Penggunaan stablecoin, khususnya USDT, diprediksi akan menjadi tulang punggung dalam transaksi perdagangan internasional Rusia yang saat ini sedang berusaha mencari jalan keluar dari ketergantungan pada sistem perbankan Barat seperti SWIFT.
Strategi Menghadapi Sanksi dan Isolasi Ekonomi
Para analis ekonomi berpendapat bahwa langkah Putin ini adalah bagian dari strategi "ekonomi pertahanan" Rusia. Dengan dibatalkannya akses banyak bank Rusia terhadap sistem keuangan global, Rusia membutuhkan jalur pembayaran alternatif yang tidak dapat diblokir secara sepihak oleh negara-negara anggota G7 atau Uni Eropa.
Kripto menawarkan kemampuan untuk melakukan transfer nilai lintas batas secara instan tanpa memerlukan perantara perbankan tradisional. Dengan melegalkan kripto, Rusia berupaya membangun infrastruktur keuangan paralel yang dapat digunakan untuk aktivitas ekspor-impor, terutama untuk komoditas energi seperti minyak dan gas.
Mengurangi Ketergantungan pada Dollar AS
Selain untuk menghindari sanksi, penggunaan aset digital dan stablecoin juga merupakan upaya untuk mendiversifikasi cadangan devisa dan mekanisme pembayaran negara.

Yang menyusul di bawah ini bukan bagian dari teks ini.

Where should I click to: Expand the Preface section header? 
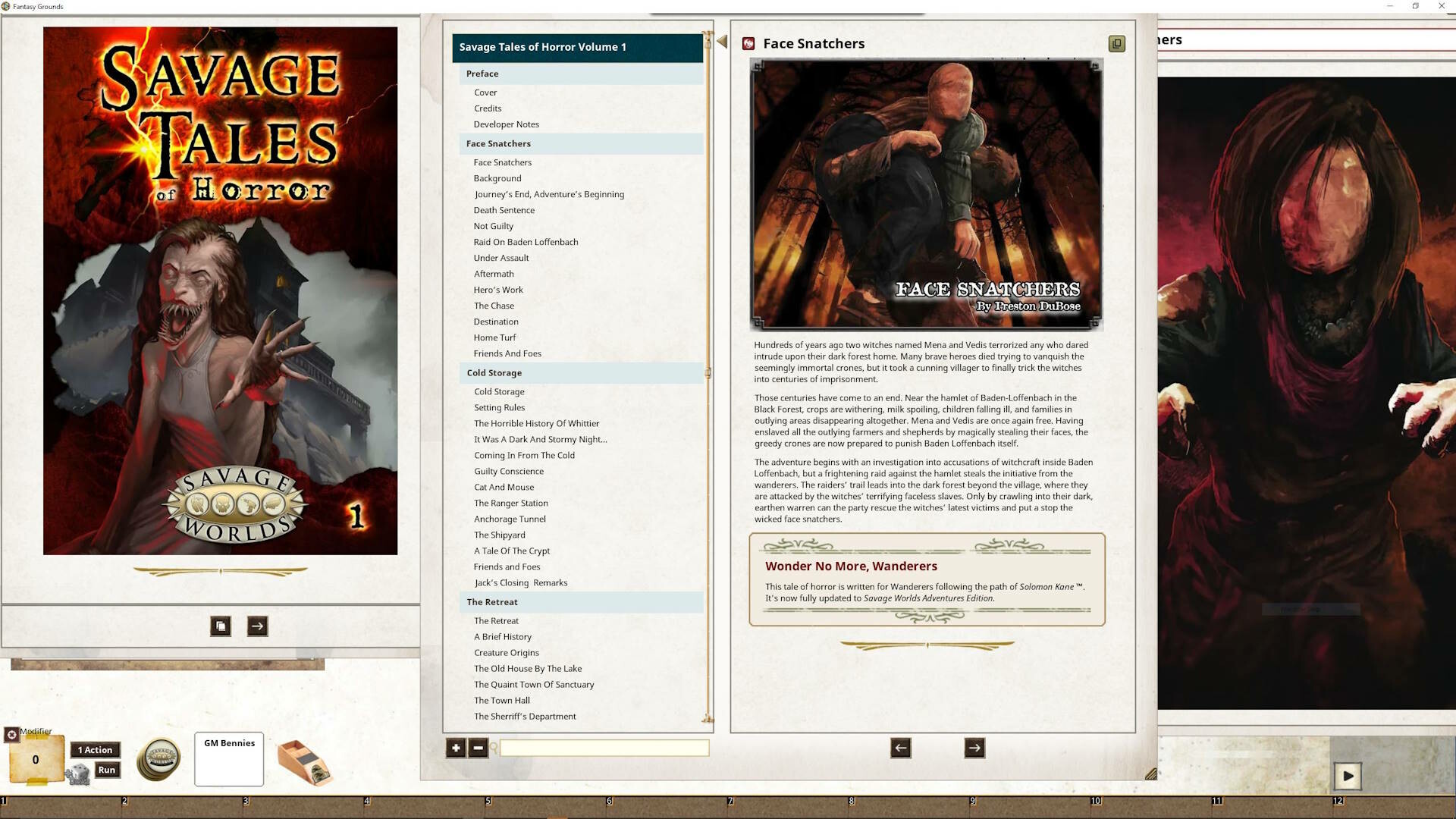click(x=482, y=74)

Dengan menggunakan aset yang tidak dikendalikan oleh otoritas keuangan Amerika Serikat, Rusia memiliki peluang lebih besar untuk menjaga stabilitas ekonomi domestiknya dari volatilitas kebijakan moneter global yang dipengaruhi oleh Washington.
Mekanisme Pengawasan dan Implementasi 2026
Meskipun undang-undang telah ditandatangani, Rusia tidak akan langsung membuka gerbang kripto secara liar. Pemerintah telah menetapkan periode transisi yang cukup panjang hingga tahun 2026. Selama periode ini, akan dilakukan pembangunan infrastruktur regulasi yang meliputi:
Lisensi Operator: Setiap bursa kripto yang beroperasi di Rusia wajib memiliki izin resmi dari regulator keuangan negara.
Protokol KYC (Know Your Customer): Kewajiban bagi setiap pengguna untuk melakukan verifikasi identitas guna meminimalisir risiko anonimitas kriminal.